- _INSTRUCTIONS TO FOLLOW_: Arrange everything from the start of the data down to and including the line containing "(x=247, y=486)" as a JSON list of strings, one string per line, leaving out blank lines.

Item coordinate data:
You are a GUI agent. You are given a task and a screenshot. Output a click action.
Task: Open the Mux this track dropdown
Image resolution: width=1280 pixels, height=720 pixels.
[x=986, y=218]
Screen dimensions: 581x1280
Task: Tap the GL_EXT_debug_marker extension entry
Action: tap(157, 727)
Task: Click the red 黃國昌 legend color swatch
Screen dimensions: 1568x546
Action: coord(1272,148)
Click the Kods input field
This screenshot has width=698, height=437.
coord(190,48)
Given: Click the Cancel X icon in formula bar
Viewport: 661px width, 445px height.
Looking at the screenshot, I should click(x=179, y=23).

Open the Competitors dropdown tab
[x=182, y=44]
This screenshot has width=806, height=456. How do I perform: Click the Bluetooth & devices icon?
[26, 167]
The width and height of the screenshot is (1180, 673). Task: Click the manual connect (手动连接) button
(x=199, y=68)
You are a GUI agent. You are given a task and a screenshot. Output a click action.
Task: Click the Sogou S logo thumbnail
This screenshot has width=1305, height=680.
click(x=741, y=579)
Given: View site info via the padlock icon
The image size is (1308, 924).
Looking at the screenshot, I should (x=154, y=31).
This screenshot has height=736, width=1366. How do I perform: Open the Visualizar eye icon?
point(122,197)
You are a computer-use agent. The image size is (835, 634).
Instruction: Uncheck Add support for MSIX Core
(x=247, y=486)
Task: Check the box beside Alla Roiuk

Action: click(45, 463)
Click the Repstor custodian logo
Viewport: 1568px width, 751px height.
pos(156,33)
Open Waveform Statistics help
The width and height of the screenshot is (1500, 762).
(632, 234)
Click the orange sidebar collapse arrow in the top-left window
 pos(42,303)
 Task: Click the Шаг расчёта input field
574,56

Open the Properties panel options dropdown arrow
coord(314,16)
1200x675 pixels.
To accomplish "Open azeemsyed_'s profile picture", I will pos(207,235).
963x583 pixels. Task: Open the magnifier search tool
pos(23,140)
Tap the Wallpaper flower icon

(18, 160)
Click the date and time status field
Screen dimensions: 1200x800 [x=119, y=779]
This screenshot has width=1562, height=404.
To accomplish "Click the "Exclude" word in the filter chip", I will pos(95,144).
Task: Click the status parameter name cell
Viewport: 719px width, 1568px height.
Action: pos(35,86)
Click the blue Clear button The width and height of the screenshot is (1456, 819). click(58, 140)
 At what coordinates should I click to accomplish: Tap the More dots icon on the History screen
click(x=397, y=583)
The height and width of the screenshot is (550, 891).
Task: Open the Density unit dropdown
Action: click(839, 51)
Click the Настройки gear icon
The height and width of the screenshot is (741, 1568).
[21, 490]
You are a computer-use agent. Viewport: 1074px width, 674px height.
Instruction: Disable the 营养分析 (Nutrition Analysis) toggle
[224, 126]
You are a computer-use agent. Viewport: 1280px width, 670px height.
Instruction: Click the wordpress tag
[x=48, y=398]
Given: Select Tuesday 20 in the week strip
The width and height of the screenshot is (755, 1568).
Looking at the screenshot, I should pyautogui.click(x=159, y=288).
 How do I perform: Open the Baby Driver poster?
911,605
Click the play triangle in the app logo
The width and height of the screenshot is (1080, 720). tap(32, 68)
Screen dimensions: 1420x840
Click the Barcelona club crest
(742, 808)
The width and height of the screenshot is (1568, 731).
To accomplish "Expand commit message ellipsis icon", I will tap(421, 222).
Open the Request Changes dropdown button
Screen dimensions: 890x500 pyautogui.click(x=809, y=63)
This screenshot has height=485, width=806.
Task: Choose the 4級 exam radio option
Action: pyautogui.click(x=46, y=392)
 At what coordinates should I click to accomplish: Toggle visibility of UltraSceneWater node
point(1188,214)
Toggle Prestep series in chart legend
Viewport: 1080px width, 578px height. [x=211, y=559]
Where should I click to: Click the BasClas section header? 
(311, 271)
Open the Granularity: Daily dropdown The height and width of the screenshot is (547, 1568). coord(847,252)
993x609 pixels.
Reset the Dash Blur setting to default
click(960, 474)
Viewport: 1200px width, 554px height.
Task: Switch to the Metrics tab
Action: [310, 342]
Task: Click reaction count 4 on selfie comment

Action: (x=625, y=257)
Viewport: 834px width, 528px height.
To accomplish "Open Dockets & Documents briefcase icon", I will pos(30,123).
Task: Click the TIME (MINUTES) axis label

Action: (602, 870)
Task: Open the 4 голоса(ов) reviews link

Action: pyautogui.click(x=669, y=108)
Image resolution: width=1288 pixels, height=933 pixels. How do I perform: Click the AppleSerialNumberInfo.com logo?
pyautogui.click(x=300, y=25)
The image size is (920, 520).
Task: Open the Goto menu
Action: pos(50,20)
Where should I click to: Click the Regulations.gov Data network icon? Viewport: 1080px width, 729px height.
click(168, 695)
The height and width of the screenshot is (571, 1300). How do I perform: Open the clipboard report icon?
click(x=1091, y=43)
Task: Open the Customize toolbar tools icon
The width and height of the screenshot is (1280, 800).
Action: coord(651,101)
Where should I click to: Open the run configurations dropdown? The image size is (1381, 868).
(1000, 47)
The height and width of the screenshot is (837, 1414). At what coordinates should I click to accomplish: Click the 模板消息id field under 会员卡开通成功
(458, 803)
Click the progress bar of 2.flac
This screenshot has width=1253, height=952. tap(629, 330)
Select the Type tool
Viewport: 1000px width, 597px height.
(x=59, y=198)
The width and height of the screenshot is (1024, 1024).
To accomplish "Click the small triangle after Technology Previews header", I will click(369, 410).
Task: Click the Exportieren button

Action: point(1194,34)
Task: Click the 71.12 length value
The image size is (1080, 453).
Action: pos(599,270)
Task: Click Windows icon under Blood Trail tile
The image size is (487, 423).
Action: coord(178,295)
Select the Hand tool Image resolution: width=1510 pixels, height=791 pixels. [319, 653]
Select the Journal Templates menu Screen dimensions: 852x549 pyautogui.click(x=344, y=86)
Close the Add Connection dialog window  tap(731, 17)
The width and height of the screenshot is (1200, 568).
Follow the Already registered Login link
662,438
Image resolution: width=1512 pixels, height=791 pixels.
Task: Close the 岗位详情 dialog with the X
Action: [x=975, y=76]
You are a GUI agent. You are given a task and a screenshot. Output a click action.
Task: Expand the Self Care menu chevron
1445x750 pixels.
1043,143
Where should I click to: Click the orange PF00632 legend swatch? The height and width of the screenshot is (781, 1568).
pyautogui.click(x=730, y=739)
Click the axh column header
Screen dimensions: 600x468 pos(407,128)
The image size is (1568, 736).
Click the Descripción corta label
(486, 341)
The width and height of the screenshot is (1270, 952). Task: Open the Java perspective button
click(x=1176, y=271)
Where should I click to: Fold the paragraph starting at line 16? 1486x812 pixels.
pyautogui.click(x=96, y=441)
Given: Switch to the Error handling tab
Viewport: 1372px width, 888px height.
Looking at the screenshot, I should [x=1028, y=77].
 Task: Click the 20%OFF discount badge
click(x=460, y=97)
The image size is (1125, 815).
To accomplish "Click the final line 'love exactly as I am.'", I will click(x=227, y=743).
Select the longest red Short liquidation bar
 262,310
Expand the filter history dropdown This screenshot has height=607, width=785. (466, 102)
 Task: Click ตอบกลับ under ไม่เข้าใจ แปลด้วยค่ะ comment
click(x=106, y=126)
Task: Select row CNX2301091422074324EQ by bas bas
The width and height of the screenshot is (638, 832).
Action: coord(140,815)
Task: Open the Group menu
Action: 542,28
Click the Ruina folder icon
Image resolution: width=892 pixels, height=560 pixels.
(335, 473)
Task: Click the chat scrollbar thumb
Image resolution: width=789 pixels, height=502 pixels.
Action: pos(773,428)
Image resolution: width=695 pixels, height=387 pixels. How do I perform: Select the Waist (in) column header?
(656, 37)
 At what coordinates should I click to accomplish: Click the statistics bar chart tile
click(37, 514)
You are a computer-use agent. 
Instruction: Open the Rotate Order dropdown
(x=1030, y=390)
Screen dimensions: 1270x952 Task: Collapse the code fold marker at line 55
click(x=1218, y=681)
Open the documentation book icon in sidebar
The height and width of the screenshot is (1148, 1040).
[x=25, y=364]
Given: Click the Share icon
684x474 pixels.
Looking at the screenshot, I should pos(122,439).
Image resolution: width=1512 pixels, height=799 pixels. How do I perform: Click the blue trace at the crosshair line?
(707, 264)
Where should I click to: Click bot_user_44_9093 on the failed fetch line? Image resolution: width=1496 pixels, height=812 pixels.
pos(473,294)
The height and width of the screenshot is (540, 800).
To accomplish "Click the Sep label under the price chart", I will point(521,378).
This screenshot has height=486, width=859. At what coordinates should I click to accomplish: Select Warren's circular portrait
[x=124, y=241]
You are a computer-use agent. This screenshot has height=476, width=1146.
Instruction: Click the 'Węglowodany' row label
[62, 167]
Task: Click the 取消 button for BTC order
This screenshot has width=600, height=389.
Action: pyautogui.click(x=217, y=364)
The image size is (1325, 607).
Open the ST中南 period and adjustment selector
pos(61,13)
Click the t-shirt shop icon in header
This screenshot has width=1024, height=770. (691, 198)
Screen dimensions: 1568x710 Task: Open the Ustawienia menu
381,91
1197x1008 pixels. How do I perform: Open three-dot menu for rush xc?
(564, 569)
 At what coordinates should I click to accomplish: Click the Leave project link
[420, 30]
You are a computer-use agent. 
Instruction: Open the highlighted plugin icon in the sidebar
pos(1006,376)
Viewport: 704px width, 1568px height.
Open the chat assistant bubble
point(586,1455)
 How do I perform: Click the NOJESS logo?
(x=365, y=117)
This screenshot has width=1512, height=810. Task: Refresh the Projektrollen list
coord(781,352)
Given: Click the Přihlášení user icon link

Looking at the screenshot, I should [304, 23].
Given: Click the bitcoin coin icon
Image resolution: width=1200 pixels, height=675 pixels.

- _FINISHED EXERCISE_:
[
  "You are a GUI agent. You are given a task and a screenshot. Output a click action.",
  "Task: Open the Mux this track dropdown",
  "Image resolution: width=1280 pixels, height=720 pixels.",
  "[x=986, y=218]",
  "Screen dimensions: 581x1280",
  "Task: Tap the GL_EXT_debug_marker extension entry",
  "Action: tap(157, 727)",
  "Task: Click the red 黃國昌 legend color swatch",
  "Screen dimensions: 1568x546",
  "Action: coord(1272,148)",
  "Click the Kods input field",
  "This screenshot has width=698, height=437.",
  "coord(190,48)",
  "Given: Click the Cancel X icon in formula bar",
  "Viewport: 661px width, 445px height.",
  "Looking at the screenshot, I should click(x=179, y=23).",
  "Open the Competitors dropdown tab",
  "[x=182, y=44]",
  "This screenshot has width=806, height=456. How do I perform: Click the Bluetooth & devices icon?",
  "[26, 167]",
  "The width and height of the screenshot is (1180, 673). Task: Click the manual connect (手动连接) button",
  "(x=199, y=68)",
  "You are a GUI agent. You are given a task and a screenshot. Output a click action.",
  "Task: Click the Sogou S logo thumbnail",
  "This screenshot has width=1305, height=680.",
  "click(x=741, y=579)",
  "Given: View site info via the padlock icon",
  "The image size is (1308, 924).",
  "Looking at the screenshot, I should (x=154, y=31).",
  "This screenshot has height=736, width=1366. How do I perform: Open the Visualizar eye icon?",
  "point(122,197)",
  "You are a computer-use agent. The image size is (835, 634).",
  "Instruction: Uncheck Add support for MSIX Core",
  "(x=247, y=486)"
]